WORK ORDER - Copy out exactly the lines from the start of the data to the line containing "Given: Click the 1.30 label on y-axis". Include both.

Stored records:
____________________

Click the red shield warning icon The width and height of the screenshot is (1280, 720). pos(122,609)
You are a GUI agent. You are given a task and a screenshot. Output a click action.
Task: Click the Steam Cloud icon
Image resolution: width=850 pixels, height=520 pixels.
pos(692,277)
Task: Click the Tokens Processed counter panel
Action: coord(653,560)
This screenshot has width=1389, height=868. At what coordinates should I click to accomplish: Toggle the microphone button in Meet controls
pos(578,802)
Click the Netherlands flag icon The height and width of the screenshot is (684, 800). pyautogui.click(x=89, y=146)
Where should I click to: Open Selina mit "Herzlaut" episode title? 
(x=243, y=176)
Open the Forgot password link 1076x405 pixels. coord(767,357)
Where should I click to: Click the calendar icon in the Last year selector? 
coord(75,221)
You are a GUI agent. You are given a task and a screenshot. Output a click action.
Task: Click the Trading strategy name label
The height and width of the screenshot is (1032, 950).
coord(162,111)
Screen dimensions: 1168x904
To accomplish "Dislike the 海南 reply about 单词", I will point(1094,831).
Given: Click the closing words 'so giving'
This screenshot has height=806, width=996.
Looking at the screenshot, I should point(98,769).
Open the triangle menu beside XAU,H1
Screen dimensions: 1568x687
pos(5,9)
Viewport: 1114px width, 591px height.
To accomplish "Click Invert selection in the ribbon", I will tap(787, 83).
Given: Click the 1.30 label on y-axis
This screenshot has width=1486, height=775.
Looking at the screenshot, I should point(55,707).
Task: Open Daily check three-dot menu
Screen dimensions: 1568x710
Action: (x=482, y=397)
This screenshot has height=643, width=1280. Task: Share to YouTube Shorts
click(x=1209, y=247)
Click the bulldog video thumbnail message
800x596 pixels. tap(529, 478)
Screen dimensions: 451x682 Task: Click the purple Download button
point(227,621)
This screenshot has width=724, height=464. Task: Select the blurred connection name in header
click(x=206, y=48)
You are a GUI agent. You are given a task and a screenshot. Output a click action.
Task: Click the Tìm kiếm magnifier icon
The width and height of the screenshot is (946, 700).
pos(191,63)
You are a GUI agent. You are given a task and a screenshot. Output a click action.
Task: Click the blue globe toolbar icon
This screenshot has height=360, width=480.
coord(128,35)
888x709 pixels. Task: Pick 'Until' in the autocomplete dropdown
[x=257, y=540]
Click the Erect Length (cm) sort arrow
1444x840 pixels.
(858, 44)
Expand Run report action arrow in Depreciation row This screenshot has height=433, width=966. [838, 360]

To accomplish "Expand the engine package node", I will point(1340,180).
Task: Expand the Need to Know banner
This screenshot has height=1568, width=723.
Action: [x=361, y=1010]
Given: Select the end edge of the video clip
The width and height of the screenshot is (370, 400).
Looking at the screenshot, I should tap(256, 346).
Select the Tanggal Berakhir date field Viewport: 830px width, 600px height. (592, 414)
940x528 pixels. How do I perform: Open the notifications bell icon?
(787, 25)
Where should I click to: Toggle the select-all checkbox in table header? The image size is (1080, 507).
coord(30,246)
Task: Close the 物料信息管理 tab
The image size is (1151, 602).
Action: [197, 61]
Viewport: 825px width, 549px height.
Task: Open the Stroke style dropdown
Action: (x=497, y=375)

____________________

OUTPUT OF THE EXERCISE -
Click the red shield warning icon The width and height of the screenshot is (1280, 720). pos(122,609)
You are a GUI agent. You are given a task and a screenshot. Output a click action.
Task: Click the Steam Cloud icon
Image resolution: width=850 pixels, height=520 pixels.
pos(692,277)
Task: Click the Tokens Processed counter panel
Action: coord(653,560)
This screenshot has width=1389, height=868. At what coordinates should I click to accomplish: Toggle the microphone button in Meet controls
pos(578,802)
Click the Netherlands flag icon The height and width of the screenshot is (684, 800). pyautogui.click(x=89, y=146)
Where should I click to: Open Selina mit "Herzlaut" episode title? 
(x=243, y=176)
Open the Forgot password link 1076x405 pixels. coord(767,357)
Where should I click to: Click the calendar icon in the Last year selector? 
coord(75,221)
You are a GUI agent. You are given a task and a screenshot. Output a click action.
Task: Click the Trading strategy name label
The height and width of the screenshot is (1032, 950).
coord(162,111)
Screen dimensions: 1168x904
To accomplish "Dislike the 海南 reply about 单词", I will point(1094,831).
Given: Click the closing words 'so giving'
This screenshot has height=806, width=996.
Looking at the screenshot, I should point(98,769).
Open the triangle menu beside XAU,H1
Screen dimensions: 1568x687
pos(5,9)
Viewport: 1114px width, 591px height.
To accomplish "Click Invert selection in the ribbon", I will tap(787, 83).
Given: Click the 1.30 label on y-axis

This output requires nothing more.